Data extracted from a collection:
□ □ □ □ □
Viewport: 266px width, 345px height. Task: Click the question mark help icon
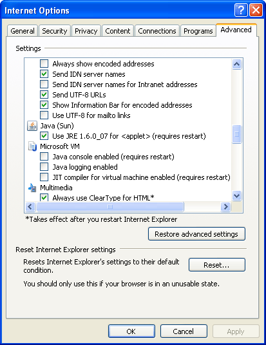(x=241, y=10)
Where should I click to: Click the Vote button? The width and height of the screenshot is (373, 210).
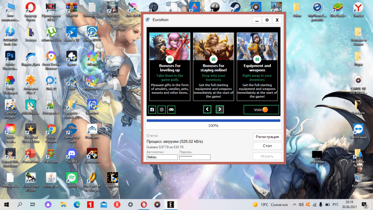point(261,110)
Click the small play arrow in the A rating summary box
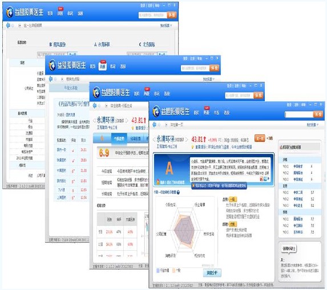 268,179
□ □ □ □ □
_Your goal_
Copy out every line above, word for word, minus images.

_Exercise response_
Viewport: 266px width, 345px height. Task: Click the question mark help icon
(x=241, y=10)
Where should I click to: Click the Vote button? The width and height of the screenshot is (373, 210).
point(261,110)
Click the small play arrow in the A rating summary box
 268,179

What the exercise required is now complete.